# Xi'an Autumn 2010



## Hong_Zhang (Sep 18, 2010)

Haowei Fan 3x3 Avg. 9.95s, AsR. (from mf8)


----------



## Anthony (Sep 18, 2010)

Top 5 is sub 10.


----------



## Evan Liu (Sep 19, 2010)

Just wondering: why were there two rounds of master magic?

Regulation 9m3) Events with 7 or fewer competitors must have at most one round.
There were only 5 competitors, so it seems that the above regulation was broken. 

Also, disregarding that regulation, another was broken:

9p1) For each round of an event, at least 25% of the competitors must not proceed to the next round.
Four of the five competitors advanced to the next round, and only 1 didn't (20%).
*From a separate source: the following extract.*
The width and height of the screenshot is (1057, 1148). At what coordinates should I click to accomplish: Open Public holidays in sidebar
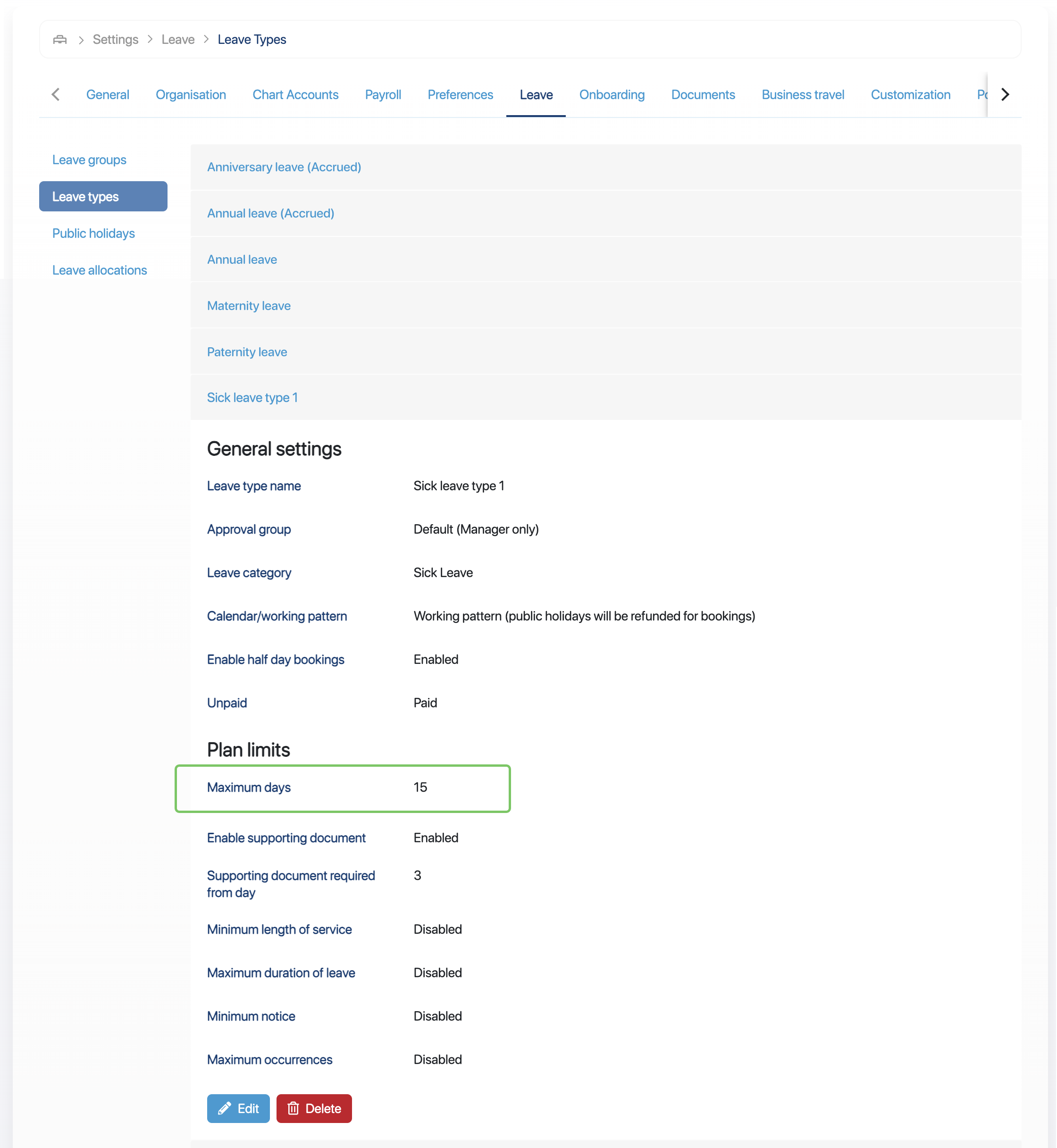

I'd just like to know if these regulations are not very strict, or if there was another reason they were allowed to be broken.
Unlike some other regulations, these use "must", and not "should".


----------



## Tim Reynolds (Sep 19, 2010)

Evan Liu said:


> Just wondering: why were there two rounds of master magic?
> 
> Regulation 9m3) Events with 7 or fewer competitors must have at most one round.
> There were only 5 competitors, so it seems that the above regulation was broken.
> ...


 
Thanks, this was spotted by Ming Zheng and Ron and will be fixed soon. The second round will be removed.


----------



## Anthony (Sep 20, 2010)

Woaaaaaah.
1	Mulun Yin	5:00.56 China	6:20.80 5:00.56 DNF
2	Heng Ma	5:02.88 China	5:02.88 DNF DNF
2	Zhizhe Liang	5:02.88 China	5:43.36 DNF 5:02.88

Tie for second place in BLD. What are the odds!


----------



## joey (Sep 20, 2010)

What the hell!


----------



## TheMachanga (Sep 20, 2010)

Anthony said:


> Woaaaaaah.
> 1	Mulun Yin	5:00.56 China	6:20.80 5:00.56 DNF
> 2	Heng Ma	5:02.88 China	5:02.88 DNF DNF
> 2	Zhizhe Liang	5:02.88 China	5:43.36 DNF 5:02.88
> ...


 
Without Haiyan BLD times are way way slower in China.


----------



## Mike Hughey (Sep 20, 2010)

TheMachanga said:


> Without Haiyan BLD times are way way slower in China.


 
Not really - you've got to be missing quite a few before BLD times are way way slower in China:

Rubik's Cube: Blindfolded China
1	Haiyan Zhuang	30.94	China	Xi'an Spring 2010 
2	Yuhui Xu 40.50	China	Shantou Open 2010 
3	Zhi Qiao 54.15	China	ChangChun 2010 
4	Tong Jiang 54.33	China	Beijing Summer Open 2009 
5	Xitian Luo 57.97	China	Shantou Open 2010


----------